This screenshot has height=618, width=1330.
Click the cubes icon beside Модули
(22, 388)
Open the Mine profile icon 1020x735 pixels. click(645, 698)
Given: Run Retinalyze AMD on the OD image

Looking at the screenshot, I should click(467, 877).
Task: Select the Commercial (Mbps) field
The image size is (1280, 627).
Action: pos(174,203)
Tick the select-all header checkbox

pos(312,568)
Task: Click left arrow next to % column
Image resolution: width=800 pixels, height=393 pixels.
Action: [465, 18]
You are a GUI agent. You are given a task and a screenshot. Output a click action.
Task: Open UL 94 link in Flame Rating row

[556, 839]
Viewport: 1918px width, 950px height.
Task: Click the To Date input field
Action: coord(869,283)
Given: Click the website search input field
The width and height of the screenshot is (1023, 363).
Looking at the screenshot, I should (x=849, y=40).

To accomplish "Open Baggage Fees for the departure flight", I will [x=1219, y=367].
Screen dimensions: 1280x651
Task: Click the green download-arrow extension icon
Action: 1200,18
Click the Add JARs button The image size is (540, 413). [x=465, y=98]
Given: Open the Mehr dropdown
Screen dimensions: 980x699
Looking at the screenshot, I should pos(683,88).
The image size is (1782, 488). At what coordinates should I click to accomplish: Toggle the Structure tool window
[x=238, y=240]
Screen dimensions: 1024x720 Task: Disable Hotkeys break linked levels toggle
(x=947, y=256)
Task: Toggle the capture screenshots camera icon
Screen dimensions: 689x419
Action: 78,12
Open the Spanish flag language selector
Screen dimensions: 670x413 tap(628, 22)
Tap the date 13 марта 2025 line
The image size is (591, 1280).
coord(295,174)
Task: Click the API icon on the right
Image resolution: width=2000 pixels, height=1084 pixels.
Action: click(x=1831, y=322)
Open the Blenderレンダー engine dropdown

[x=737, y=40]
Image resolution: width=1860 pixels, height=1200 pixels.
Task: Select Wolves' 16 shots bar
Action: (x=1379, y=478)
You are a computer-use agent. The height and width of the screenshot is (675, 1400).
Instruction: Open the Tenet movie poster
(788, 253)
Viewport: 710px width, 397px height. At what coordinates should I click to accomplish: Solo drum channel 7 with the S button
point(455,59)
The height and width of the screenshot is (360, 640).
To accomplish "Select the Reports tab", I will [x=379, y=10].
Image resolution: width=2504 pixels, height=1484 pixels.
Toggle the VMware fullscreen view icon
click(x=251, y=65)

********

**Exercise**. Wherever the string "agent" appears in the data above, report the whole line.

**Solution below**.
You are a GUI agent. You are given a task and a screenshot. Output a click action.
You are a computer-use agent. The height and width of the screenshot is (675, 1400).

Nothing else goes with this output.